_About this task:_ Go line by line through the data below and work out how many lines contain "Camry"; the answer is that number alone.

****

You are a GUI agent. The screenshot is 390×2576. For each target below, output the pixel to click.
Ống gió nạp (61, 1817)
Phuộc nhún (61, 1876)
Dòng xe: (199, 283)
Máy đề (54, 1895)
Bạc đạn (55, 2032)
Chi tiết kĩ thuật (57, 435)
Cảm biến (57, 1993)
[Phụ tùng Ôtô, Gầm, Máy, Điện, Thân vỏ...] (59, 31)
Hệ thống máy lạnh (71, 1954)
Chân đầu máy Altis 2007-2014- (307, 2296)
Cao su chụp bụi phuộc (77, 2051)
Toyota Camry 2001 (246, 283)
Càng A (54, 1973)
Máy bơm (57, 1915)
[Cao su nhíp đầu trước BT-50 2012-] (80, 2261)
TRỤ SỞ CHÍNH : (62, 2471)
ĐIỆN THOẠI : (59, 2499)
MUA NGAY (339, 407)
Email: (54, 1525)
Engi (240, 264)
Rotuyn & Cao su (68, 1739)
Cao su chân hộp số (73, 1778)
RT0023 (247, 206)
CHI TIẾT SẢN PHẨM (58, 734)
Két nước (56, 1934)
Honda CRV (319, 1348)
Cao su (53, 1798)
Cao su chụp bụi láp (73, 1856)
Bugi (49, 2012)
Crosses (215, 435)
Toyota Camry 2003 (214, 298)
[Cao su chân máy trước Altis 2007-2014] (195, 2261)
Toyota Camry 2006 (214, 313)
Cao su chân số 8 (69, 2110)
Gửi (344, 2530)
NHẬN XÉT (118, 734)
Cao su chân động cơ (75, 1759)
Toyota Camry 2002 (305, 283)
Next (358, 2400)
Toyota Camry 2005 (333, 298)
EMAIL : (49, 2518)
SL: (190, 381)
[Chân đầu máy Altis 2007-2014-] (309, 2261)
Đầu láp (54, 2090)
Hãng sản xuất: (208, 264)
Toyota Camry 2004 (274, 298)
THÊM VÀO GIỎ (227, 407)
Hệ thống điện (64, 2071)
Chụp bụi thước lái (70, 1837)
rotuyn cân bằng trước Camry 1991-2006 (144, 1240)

****

_Answer to the exercise:_ 7